Balancing U-shaped assembly lines with collaborative robots: constraint programming approaches and Benders’ decomposition algorithms
针对协作机器人在U型装配线中的平衡问题,提出了基于约束规划和组合Benders分解的两种精确方法,计算实验表明新方法优于现有最优方法,其中约束规划在1500个测试实例中求解出574个最优解。
Collaborative robots are progressively employed to support human workers in assembly tasks or independently assigned to one station to complete assembly tasks in U-shaped assembly lines. This study develops two exact methods, based on constraint programming (CP) model and Combinatorial Benders’ decomposition algorithm (CBDA), to tackle the U-shaped assembly line balancing problem with collaborative robots. The CBDA is based on distinct decomposition strategies that address the master problem and the subproblem, formulated by a mixed integer linear programming (MILP) model and a CP model, which is designed to obtain a real objective value and generate cuts that refine the master problem. Additionally, MILP-based and CP-based local search techniques are proposed to improve the algorithm's performance.
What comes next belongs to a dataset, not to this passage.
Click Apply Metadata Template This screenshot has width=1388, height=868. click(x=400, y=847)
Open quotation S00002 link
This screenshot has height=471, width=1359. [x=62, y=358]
The computational study demonstrates that both the proposed methods, namely CP and CBDA, outperform the current state-of-the-art methods (the MILP model and simulated annealing algorithm). Furthermore, the CP outperforms the CBDA in terms of the number of optimal solutions, achieving the optimal solutions for 574 out of 1500 test instances, and might be regarded as the new state-of-the-art methodology.